● **Texto de origen**:
####
Es difícil analizar el presente sin viajar al pasado. La historia del boxeo nacional se edificó sobre conquistas que se enraizaron en la memoria colectiva.

“El equipo que logró siete títulos en Barcelona 92 es de los mejores. Nadie ha alcanzado eso. Imposible nombrar un hombre por encima de los demás. Mi generación fue disciplinada. Tal vez alguno se descarrió, pero la mayoría cumplió”.

Otra vez se sube los espejuelos. El aumento de los cristales acrecienta sus inquietantes ojos, de un iris de negro pálido y acuoso, que algo cansados hablan con la luz de la experiencia.

“El mejor 48 kilos ha sido Jorge Hernández. Era muy técnico y ejemplo de la escuela cubana. El boxeo de aquellos tiempos era diferente. ¿Hoy?, pelean con los brazos abajo. ¡Eso no se enseñaba aquí! —se golpea con fuerza la palma de la mano con el puño derecho—. Le quita entre muchas cosas lucidez al espectáculo. ¡Ojalá se cambie!”, brota de sus entrañas.

“¿Cómo surgiste?”, indago para sacarlo de la evidente incomodidad. “Soy del campo”, precisa, y busca la hora en el enorme reloj color oro que hace parecer pequeña su mano izquierda. “Nunca pensé ser boxeador. Allá en Guantánamo, donde nací, practiqué pelota, atletismo y lucha. Escogí el boxeo para pasar mejor el Servicio Militar”, refiere con carcajada traviesa. “Mis hermanos me impulsaron. No pasé por la Eide ni la Espa. De una competencia que gané en el Servicio fui al Playa Girón de 1985. Terminé con bronce. De ahí al equipo nacional.
####
● **Datos disponibles**:

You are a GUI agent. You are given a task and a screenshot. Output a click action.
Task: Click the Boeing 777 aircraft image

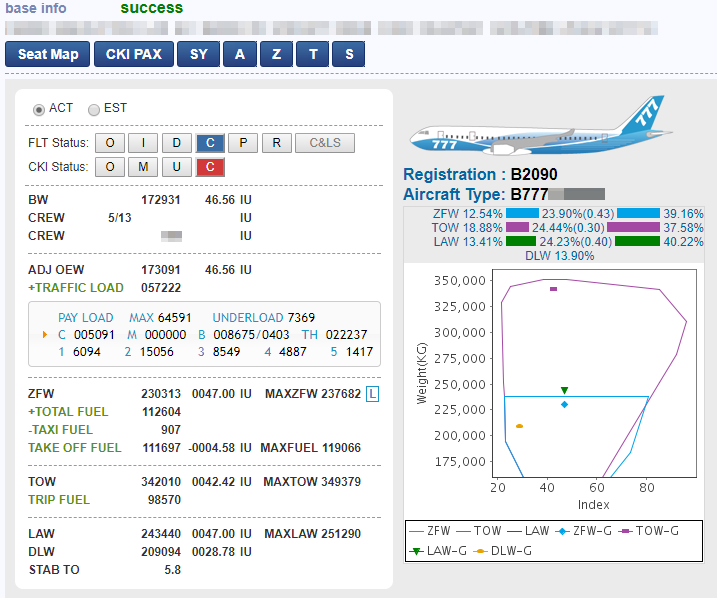coord(540,125)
####
Contesta estas preguntas sobre el texto del boxeo:
(a) ¿Cuántos títulos logró el equipo en Barcelona 92?
(b) ¿Quién ha sido el mejor 48 kilos?
(c) ¿En qué competencia se terminó con bronce?
Para responder, básate solo en el texto sobre el boxeo.

(a) Siete títulos.
(b) Jorge Hernández.
(c) En el Playa Girón de 1985.